# [Exercise task a]
Could you copy the rows word for word, starting at the line containing "The width and" and ending at the line containing "pyautogui.click(x=402, y=258)", with both of those lines included?

# [Quoted passage]
'''
The typical dynamic of the data quality (data quality determinant) along test cycles or sprints (when a project is being done with agile methodology) is shown in Figure 1.

Figure 1.

Data quality dynamics.

Advertisement

5. Application case 2. Validation of handwriting psychology

The second application case relates to the area of scientific research. Data quality is not often treated formally by research experiments in psychology. Although it plays a very important role in the success and reliability of the results. An approach to quantify and model this was done by the author in the area of validation studies of handwriting analysis [19].

5.1 Handwriting analysis as a psychometric instrument

Handwriting analysis (handwriting psychology) is one of the so-called projective techniques for psychological assessment. It is based on the evaluation of a person’s handwriting and deducing from it a range of personality traits. It is traditionally used for recruitment and in some specific areas where the typically used self-assessment tools are not applicable. For instance, in forensic psychology.

The technique has certain unique features and advantages over the mostly used questionnaire-based psychological tests. First, it allows the wide coverage of personal characteristics. Secondly, it excludes social desirability, which is typical for self-assessment questionnaires. However, handwriting psychology, like other projective methods, is not sufficiently validated. That often makes its usage controversial. Historically, the validation studies of handwriting analysis were based on expert procedures, involving specialists with their manual and often subjective evaluations. In the last years, many validation studies were done with software, which does not completely substitute the experts, but rather assists them to make their evaluations more objective and reliable. One of these approaches we are discussing is below. It is based on the HSDetect system [20, 21] for handwriting analysis. The system includes statistically evaluated relations between some 800 handwriting signs and about 400 personality traits and behavior patterns.

5.2 Validation of handwriting analysis

In psychometrics, traditionally three major quality criteria are required: objectivity, reliability, and validity.

The objectivity of a psychometric test ensures that the testing person does not influence the result. In the case of handwriting analysis, the testing person is an involved expert or a computer program, which evaluates the written sample.
'''
# [Exercise task b]
Can you reproduce the whole passage on data quality and handwriting analysis without changing a single word?

# [Stored records]
'''
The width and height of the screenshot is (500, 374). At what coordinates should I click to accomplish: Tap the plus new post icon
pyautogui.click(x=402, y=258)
'''
'''
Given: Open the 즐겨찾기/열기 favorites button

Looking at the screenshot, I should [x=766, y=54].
'''
'''
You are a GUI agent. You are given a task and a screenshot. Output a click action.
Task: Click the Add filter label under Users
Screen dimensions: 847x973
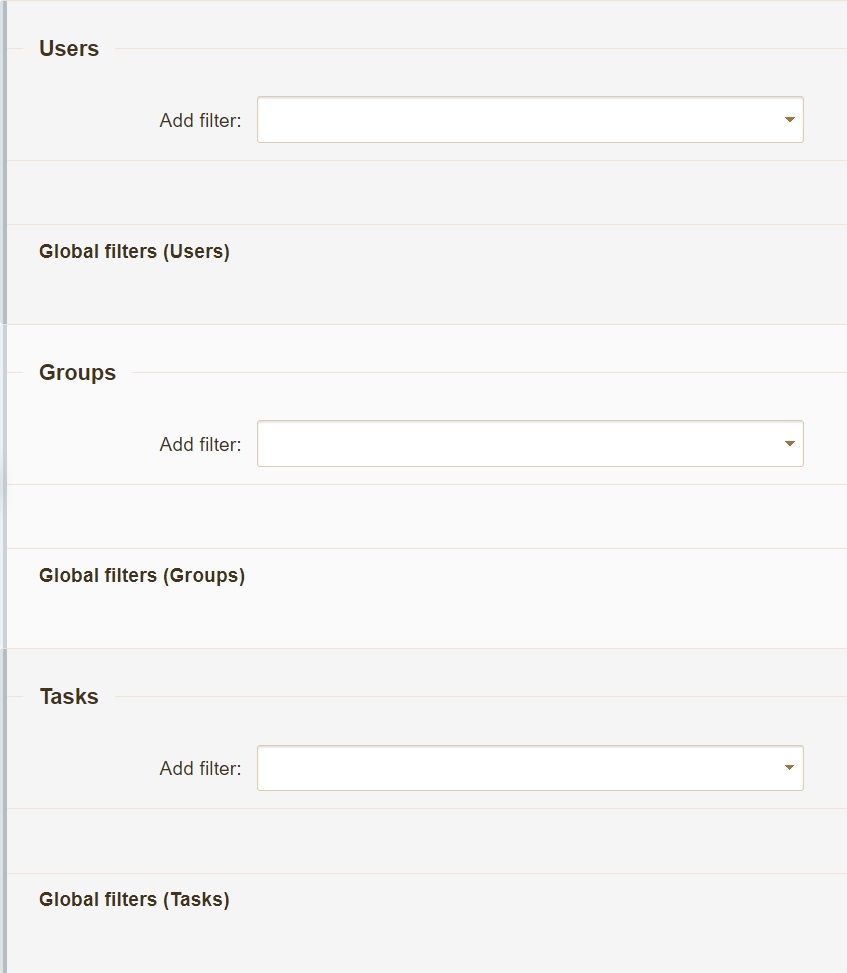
'''
# [Complete answer a]
The width and height of the screenshot is (500, 374). At what coordinates should I click to accomplish: Tap the plus new post icon
pyautogui.click(x=402, y=258)

# [Complete answer b]
The typical dynamic of the data quality (data quality determinant) along test cycles or sprints (when a project is being done with agile methodology) is shown in Figure 1.

Figure 1.

Data quality dynamics.

Advertisement

5. Application case 2. Validation of handwriting psychology

The second application case relates to the area of scientific research. Data quality is not often treated formally by research experiments in psychology. Although it plays a very important role in the success and reliability of the results. An approach to quantify and model this was done by the author in the area of validation studies of handwriting analysis [19].

5.1 Handwriting analysis as a psychometric instrument

Handwriting analysis (handwriting psychology) is one of the so-called projective techniques for psychological assessment. It is based on the evaluation of a person’s handwriting and deducing from it a range of personality traits. It is traditionally used for recruitment and in some specific areas where the typically used self-assessment tools are not applicable. For instance, in forensic psychology.

The technique has certain unique features and advantages over the mostly used questionnaire-based psychological tests. First, it allows the wide coverage of personal characteristics. Secondly, it excludes social desirability, which is typical for self-assessment questionnaires. However, handwriting psychology, like other projective methods, is not sufficiently validated. That often makes its usage controversial. Historically, the validation studies of handwriting analysis were based on expert procedures, involving specialists with their manual and often subjective evaluations. In the last years, many validation studies were done with software, which does not completely substitute the experts, but rather assists them to make their evaluations more objective and reliable. One of these approaches we are discussing is below. It is based on the HSDetect system [20, 21] for handwriting analysis. The system includes statistically evaluated relations between some 800 handwriting signs and about 400 personality traits and behavior patterns.

5.2 Validation of handwriting analysis

In psychometrics, traditionally three major quality criteria are required: objectivity, reliability, and validity.

The objectivity of a psychometric test ensures that the testing person does not influence the result. In the case of handwriting analysis, the testing person is an involved expert or a computer program, which evaluates the written sample.